┌──

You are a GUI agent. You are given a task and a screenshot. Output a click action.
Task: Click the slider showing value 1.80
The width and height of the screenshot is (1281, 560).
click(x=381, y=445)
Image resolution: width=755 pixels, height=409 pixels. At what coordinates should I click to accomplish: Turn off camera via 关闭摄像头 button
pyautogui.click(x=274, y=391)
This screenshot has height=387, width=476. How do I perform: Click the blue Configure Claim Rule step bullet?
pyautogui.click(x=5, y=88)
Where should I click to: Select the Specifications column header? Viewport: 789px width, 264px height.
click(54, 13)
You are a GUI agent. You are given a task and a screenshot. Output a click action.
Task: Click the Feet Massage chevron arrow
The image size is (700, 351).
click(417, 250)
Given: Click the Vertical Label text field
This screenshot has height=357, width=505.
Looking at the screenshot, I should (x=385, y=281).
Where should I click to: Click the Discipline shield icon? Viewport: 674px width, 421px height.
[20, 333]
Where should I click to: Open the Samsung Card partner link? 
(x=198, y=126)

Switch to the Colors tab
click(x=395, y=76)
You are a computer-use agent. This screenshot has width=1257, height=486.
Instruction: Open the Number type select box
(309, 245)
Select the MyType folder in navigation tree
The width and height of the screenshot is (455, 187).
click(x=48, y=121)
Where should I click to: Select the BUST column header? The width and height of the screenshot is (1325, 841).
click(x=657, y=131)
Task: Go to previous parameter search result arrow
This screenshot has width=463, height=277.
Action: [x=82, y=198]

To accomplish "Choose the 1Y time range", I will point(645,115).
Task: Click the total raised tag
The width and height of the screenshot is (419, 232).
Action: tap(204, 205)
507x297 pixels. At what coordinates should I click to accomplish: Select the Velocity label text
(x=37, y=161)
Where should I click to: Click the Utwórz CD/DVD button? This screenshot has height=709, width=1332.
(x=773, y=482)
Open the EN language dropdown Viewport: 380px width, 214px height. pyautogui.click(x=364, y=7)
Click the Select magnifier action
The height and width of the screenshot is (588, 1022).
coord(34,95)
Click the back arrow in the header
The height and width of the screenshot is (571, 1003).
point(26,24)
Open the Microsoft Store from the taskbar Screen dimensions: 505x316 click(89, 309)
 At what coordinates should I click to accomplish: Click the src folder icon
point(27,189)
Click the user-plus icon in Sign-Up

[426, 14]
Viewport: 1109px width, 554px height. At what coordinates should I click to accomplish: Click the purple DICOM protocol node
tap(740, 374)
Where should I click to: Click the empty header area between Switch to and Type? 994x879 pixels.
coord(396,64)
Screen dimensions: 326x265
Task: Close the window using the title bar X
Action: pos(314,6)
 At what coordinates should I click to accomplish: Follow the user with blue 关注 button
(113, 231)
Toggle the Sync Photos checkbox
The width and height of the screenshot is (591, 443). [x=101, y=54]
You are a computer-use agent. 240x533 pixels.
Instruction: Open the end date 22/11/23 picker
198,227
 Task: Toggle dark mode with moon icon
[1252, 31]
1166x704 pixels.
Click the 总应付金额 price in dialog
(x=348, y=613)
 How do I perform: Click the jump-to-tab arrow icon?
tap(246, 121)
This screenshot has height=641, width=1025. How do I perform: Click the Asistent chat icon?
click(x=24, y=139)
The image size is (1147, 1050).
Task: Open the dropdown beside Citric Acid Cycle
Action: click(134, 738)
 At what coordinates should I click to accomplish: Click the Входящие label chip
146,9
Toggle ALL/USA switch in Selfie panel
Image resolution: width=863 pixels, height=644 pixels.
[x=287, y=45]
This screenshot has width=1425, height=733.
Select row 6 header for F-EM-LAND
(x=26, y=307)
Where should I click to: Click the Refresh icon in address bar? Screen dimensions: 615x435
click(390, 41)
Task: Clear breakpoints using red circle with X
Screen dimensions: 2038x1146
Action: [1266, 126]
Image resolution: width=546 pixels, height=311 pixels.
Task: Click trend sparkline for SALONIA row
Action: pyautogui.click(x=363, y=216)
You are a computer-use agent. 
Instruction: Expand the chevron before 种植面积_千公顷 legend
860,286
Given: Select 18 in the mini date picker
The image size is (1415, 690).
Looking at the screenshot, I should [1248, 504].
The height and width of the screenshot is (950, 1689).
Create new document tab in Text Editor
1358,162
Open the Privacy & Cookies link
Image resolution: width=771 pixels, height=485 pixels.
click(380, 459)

└──

Aim of the task:
Copy the records verbatim, starting at the line with "This screenshot has height=641, width=1025." and continuing through the end of the records.

The result:
This screenshot has height=641, width=1025. How do I perform: Click the Asistent chat icon?
click(x=24, y=139)
The image size is (1147, 1050).
Task: Open the dropdown beside Citric Acid Cycle
Action: click(134, 738)
 At what coordinates should I click to accomplish: Click the Входящие label chip
146,9
Toggle ALL/USA switch in Selfie panel
Image resolution: width=863 pixels, height=644 pixels.
[x=287, y=45]
This screenshot has width=1425, height=733.
Select row 6 header for F-EM-LAND
(x=26, y=307)
Where should I click to: Click the Refresh icon in address bar? Screen dimensions: 615x435
click(390, 41)
Task: Clear breakpoints using red circle with X
Screen dimensions: 2038x1146
Action: [1266, 126]
Image resolution: width=546 pixels, height=311 pixels.
Task: Click trend sparkline for SALONIA row
Action: pyautogui.click(x=363, y=216)
You are a computer-use agent. 
Instruction: Expand the chevron before 种植面积_千公顷 legend
860,286
Given: Select 18 in the mini date picker
The image size is (1415, 690).
Looking at the screenshot, I should [1248, 504].
The height and width of the screenshot is (950, 1689).
Create new document tab in Text Editor
1358,162
Open the Privacy & Cookies link
Image resolution: width=771 pixels, height=485 pixels.
click(380, 459)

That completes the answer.